Secondo il Manuale di autodifesa dei bagnanti, pubblicato dai Verdi, la rinuncia al diritto collettivo avviene a tutto vantaggi di pochi: il gestore di 10 mila metri quadrati di arenile paga in media 850 euro al mese. Nel 2005, a fronte di un fatturato di quasi 2 miliardi di euro, i gestori delle spiagge hanno pagato allo Stato poco più di 40 milioni di euro. I gestori sostengono che queste cifre sono adeguate perché organizzare uno stabilimento balneare comporta un lavoro lungo e faticoso. Resta il fatto che si tratta di un piccolo tributo versato allo Stato per un’occupazione di spazio significativa.
Ecco alcuni dei numeri contenuti nel rapporto della Legambiente.
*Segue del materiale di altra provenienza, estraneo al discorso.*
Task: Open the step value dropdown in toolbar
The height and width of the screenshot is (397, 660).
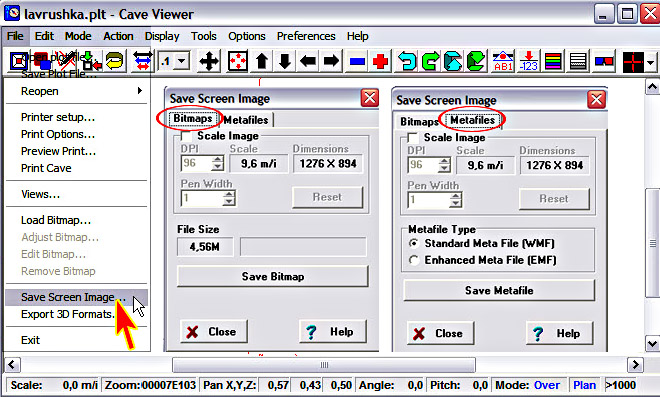Action: (x=181, y=61)
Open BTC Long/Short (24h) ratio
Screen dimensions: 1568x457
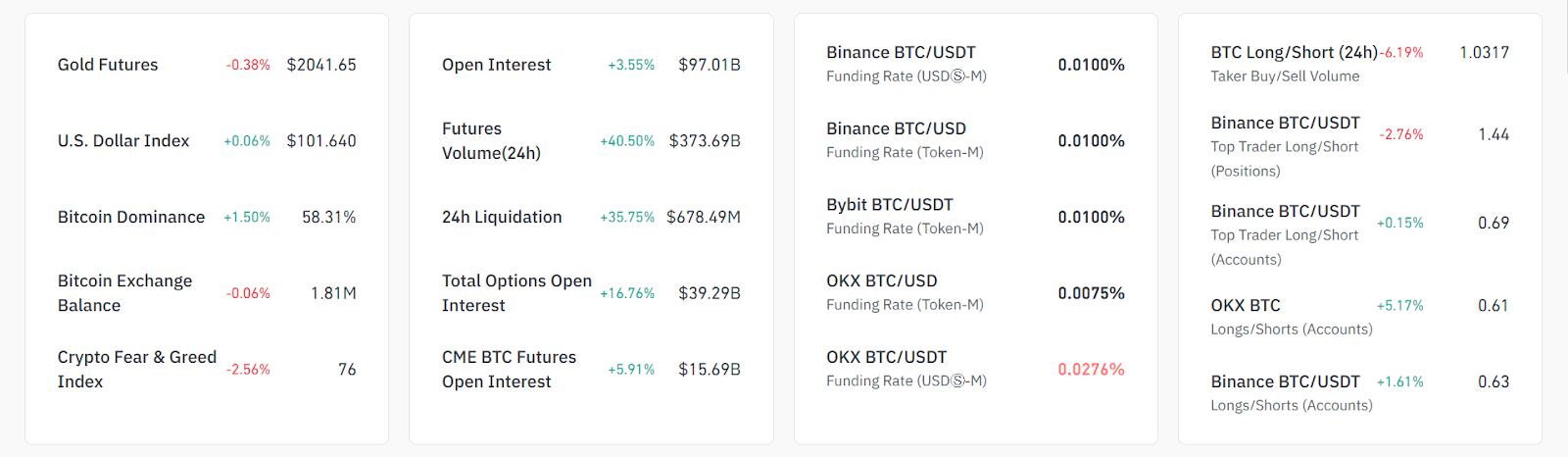pyautogui.click(x=1294, y=53)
In Liguria su 135 chilometri di spiagge solo 19 sono liberi. In Emilia Romagna 80 chilometri su 104 sono occupati da bagni privati. Nel Lazio, in Abruzzo, in Calabria, in Basilicata, in Toscana metà della spiaggia è occupata da lettini e ombrelloni. Invece in Campania ci sono 130 chilometri di spiagge con libero accesso a fronte di 80 chilometri di spiagge con stabilimenti e in Puglia le spiagge libere arrivano al 75 per cento. In Sicilia e Sardegna le spiagge senza dazi sono quasi ovunque la norma (con qualche eccezione come Mondello dove si fatica a trovare qualche centimetro libero di sabbia).